October 24, 2019 @ 1:00 pm

Thursday, October 24, 1:00pm, AHC5 Room 300A, CRUSADA LECTURE – Using Reflexive Ethnography to Understand Long -Term Drug and Health Disparities among Latino Young Adults

 

Using Reflexive Ethnography to Understand Long-Term Drug and Health Disparities among Latino Young Adults

 

Alice Cepeda, PhD

Associate Professor

Suzanne Dworak-Peck School of Social Work

University of Southern California

 

Avelardo Valdez, PhD

Professor, Social Work and Sociology;

Professor of Practice, Policy, Research & Advocacy for the Latino Population,

Suzanne Dworak-Peck School of Social Work, University of Southern California

 

Thursday, October 24

1:00 pm

 

AHC-5,  Room 300a

Academic Health Center 5

Third Floor Conference Room

Summary 

Substance use and misuse are complex behaviors mediated by a multitude of biological, social, environmental and developmental factors.  Due to the multilevel determinants of addiction, interdisciplinary research teams must be cognizant of consumers’ daily lives “from within” their complex and dynamic social reality.
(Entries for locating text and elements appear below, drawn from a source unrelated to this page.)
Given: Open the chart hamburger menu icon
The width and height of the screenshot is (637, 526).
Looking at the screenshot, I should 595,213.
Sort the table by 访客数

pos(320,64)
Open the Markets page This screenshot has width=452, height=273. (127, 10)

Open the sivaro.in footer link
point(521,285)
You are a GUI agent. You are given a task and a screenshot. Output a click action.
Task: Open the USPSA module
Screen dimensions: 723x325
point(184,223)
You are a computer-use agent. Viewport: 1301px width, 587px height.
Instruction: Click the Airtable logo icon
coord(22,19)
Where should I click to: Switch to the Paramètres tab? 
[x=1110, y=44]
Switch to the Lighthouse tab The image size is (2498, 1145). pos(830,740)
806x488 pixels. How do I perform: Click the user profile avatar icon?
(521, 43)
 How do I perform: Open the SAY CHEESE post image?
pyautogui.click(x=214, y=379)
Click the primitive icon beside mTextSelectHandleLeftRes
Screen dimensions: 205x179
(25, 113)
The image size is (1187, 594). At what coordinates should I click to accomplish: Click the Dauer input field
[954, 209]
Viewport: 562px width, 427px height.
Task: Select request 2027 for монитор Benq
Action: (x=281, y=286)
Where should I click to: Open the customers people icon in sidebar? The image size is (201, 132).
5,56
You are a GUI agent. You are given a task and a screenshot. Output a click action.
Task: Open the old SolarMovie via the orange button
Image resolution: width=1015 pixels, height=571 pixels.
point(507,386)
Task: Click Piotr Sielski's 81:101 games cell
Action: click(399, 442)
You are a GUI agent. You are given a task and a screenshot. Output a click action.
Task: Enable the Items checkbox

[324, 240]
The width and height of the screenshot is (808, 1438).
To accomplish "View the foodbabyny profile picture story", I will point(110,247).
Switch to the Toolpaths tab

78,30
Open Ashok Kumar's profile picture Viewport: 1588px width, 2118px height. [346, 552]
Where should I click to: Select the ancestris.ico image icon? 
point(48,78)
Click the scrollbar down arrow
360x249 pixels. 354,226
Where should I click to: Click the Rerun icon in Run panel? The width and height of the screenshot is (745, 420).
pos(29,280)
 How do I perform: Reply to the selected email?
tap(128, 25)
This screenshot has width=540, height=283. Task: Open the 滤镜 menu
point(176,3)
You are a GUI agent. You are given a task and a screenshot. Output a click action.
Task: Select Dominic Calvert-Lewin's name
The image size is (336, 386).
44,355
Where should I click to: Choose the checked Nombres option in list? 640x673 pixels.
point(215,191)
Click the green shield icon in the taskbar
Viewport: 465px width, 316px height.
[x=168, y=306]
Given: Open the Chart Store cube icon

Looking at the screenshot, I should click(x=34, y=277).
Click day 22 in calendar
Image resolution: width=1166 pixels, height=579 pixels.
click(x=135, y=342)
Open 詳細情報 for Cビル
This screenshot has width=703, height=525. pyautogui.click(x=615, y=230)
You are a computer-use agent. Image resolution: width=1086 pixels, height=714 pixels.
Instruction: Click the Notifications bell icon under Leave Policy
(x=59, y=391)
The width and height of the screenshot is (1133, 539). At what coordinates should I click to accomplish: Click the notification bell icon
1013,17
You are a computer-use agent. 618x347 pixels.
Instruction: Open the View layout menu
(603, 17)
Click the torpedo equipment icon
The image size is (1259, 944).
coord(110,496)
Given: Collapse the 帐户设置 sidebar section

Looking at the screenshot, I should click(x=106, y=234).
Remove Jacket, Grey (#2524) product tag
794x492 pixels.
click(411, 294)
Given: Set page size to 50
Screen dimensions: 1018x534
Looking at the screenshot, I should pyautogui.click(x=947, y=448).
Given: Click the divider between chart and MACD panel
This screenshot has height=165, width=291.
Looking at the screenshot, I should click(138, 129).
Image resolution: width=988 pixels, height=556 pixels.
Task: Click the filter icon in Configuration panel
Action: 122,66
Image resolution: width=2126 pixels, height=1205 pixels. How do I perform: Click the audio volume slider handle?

Utilizing a reflexive ethnographical approach, we investigate how people come to understand, act, and manage their day-to-day experiences in specific settings.  We highlight the importance of this approach in understanding social interactions, systems, and processes that contribute to substance use risks, trajectories, and health outcomes among Latino populations. Using data from several 15+ year National Institute on Drug Abuse longitudinal studies with young adult, drug-using Mexican American women and men, we discuss the drug related health disparities caused by factors such as incarceration, cumulative trauma, and concentrated poverty.  Reflexive ethnography provides tools to see the world that is constructed by the observant participants (investigators, research staff, and users themselves) working together. We discuss how enhancing knowledge from this perspective can contribute to the development of more effective behavioral drug treatments and interventions for Latino populations.

 

Presenter Biographies

Alice Cepeda has focused her research on the social determinants that influence the development of drug abuse health disparities across generations in Mexican-origin populations.  Dr. Cepeda has received several NIH grants, and her most recent NIDA-funded study follows a cohort of Mexican American adolescent females who were affiliated with male gang members during their adolescence.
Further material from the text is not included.